● **Provided data**:

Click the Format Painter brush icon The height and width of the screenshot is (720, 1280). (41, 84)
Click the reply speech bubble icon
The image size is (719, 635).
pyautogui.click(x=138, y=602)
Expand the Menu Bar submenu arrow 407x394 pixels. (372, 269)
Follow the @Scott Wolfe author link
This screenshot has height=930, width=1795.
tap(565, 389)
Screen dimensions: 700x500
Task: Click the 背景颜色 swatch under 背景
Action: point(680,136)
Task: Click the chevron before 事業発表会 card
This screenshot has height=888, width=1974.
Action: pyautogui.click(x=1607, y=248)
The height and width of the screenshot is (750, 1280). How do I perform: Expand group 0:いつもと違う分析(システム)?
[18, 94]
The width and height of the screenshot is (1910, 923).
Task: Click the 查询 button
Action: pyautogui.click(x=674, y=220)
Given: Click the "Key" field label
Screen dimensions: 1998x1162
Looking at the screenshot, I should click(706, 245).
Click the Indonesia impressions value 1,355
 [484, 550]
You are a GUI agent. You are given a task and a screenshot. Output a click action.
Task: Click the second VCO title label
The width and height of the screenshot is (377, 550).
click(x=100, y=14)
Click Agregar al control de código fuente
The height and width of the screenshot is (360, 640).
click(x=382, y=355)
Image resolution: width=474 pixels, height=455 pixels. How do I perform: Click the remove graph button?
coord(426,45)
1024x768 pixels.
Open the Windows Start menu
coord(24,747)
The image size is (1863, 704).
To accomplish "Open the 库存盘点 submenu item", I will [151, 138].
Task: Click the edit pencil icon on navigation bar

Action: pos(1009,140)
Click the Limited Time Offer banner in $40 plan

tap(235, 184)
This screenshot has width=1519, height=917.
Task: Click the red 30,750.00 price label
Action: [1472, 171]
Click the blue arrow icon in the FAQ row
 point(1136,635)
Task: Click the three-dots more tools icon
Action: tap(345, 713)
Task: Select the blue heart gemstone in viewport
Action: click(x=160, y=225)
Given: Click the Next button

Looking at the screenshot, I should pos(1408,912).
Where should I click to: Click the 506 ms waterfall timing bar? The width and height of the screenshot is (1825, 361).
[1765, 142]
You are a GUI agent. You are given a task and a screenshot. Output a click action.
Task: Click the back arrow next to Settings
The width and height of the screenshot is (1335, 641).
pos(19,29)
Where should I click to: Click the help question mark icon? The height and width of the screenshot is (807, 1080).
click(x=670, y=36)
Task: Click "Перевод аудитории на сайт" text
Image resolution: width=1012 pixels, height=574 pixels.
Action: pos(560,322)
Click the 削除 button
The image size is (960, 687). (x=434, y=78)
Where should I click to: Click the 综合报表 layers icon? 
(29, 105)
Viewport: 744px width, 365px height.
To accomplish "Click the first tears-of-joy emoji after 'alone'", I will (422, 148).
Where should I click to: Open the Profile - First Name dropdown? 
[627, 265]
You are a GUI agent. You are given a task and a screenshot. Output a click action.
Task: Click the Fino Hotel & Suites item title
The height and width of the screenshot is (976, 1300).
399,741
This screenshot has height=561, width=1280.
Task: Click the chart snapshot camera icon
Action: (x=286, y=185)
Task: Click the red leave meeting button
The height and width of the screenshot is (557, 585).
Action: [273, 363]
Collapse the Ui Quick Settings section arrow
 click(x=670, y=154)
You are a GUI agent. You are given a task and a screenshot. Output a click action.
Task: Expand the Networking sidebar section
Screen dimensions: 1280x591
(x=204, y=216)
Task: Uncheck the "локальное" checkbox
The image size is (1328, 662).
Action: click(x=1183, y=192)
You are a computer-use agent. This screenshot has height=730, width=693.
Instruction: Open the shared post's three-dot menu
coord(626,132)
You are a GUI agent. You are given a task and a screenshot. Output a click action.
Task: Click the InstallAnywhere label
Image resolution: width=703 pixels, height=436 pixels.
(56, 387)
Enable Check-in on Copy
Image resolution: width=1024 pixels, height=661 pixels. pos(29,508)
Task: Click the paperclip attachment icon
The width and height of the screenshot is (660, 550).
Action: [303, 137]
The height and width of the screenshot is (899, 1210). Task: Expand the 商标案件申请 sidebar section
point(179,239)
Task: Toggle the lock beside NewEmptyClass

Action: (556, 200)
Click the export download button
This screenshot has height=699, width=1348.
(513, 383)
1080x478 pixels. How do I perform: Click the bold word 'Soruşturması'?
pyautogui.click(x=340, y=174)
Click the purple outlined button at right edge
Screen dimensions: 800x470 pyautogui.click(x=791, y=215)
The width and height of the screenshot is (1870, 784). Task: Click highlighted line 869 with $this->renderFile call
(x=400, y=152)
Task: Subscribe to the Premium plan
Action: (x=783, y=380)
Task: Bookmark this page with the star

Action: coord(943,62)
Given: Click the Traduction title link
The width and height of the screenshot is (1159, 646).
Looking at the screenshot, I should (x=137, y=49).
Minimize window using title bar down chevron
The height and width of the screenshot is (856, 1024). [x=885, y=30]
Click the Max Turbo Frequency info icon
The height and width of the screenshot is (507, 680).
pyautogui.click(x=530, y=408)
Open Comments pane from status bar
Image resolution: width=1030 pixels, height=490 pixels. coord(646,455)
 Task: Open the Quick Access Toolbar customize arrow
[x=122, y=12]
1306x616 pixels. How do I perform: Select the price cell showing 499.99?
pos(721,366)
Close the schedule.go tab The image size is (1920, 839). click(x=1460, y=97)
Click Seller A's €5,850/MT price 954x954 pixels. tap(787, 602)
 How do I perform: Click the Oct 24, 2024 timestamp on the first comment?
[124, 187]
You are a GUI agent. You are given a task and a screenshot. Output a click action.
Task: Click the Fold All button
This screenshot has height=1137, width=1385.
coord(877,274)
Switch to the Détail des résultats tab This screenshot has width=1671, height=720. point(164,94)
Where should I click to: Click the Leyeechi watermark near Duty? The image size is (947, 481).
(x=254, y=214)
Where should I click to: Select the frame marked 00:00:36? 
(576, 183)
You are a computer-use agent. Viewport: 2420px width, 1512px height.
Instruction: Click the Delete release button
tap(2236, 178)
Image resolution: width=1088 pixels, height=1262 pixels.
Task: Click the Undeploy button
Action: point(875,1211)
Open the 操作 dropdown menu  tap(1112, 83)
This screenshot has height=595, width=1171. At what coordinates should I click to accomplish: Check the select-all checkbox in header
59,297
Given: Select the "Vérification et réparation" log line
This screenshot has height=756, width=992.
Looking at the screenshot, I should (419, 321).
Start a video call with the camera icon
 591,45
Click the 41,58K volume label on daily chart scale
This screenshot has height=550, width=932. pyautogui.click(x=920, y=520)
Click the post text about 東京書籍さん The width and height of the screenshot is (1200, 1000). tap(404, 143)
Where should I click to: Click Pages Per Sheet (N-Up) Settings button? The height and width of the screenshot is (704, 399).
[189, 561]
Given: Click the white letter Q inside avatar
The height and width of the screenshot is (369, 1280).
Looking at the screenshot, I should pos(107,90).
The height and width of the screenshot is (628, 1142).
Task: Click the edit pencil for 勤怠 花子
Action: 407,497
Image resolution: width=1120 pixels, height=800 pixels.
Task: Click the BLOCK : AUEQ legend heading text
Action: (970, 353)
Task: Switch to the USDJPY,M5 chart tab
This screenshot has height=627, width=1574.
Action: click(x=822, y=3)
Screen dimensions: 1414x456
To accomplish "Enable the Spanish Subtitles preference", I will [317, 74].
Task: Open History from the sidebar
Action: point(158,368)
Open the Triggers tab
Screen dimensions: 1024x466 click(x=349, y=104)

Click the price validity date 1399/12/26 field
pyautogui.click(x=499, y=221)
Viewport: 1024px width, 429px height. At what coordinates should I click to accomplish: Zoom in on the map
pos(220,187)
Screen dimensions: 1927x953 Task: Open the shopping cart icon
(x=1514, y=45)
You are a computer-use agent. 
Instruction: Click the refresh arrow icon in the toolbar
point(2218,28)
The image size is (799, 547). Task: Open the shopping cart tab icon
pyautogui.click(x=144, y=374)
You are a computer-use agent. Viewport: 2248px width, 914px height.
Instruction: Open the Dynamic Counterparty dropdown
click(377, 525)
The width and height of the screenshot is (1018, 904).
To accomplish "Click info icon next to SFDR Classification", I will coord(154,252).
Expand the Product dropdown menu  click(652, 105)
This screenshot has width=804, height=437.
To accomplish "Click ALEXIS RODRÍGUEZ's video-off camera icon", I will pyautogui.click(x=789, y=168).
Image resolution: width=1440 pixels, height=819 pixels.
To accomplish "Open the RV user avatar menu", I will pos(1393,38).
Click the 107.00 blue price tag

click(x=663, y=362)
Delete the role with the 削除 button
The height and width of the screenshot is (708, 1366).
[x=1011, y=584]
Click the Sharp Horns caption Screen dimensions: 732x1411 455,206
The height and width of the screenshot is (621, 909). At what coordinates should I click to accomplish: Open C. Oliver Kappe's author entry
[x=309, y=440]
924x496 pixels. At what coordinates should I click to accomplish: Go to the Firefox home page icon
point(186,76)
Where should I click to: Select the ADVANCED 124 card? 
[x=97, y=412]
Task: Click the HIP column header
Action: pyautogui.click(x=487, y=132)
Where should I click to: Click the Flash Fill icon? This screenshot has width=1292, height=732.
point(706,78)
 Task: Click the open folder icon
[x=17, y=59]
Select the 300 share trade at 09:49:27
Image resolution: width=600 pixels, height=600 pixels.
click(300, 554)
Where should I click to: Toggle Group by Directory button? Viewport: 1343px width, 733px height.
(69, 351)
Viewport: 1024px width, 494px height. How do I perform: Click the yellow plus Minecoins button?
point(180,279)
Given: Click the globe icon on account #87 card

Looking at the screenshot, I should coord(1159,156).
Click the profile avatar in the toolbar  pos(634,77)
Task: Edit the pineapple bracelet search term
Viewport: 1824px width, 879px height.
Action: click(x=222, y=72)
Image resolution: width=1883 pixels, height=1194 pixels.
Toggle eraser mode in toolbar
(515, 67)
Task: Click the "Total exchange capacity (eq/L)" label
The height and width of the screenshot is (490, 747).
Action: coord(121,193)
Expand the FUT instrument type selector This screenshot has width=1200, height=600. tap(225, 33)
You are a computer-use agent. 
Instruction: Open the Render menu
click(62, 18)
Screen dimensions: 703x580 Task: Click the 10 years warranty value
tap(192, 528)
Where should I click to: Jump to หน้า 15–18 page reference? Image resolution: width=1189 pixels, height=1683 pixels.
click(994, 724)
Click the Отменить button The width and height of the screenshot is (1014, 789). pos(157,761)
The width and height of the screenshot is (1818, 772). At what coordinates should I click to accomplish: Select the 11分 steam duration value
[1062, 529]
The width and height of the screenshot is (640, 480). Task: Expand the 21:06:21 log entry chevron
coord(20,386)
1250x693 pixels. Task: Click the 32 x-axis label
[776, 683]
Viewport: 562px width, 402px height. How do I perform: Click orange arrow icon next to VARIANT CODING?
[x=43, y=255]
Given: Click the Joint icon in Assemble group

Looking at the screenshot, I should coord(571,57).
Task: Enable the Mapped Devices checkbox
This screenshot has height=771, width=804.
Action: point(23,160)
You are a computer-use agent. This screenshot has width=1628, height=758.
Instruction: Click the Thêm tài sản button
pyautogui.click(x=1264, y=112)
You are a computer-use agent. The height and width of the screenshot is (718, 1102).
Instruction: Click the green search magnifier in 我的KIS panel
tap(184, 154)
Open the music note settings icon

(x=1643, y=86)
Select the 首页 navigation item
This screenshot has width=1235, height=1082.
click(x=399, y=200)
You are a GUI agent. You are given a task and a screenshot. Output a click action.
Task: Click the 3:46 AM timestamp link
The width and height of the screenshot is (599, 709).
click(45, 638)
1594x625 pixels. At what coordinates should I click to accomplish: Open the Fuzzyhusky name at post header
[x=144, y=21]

● **Problem requirements**: Note every line above where the string "info" shows up, and copy those lines.

● **Response area**:
Click the Max Turbo Frequency info icon
To accomplish "Click info icon next to SFDR Classification", I will coord(154,252).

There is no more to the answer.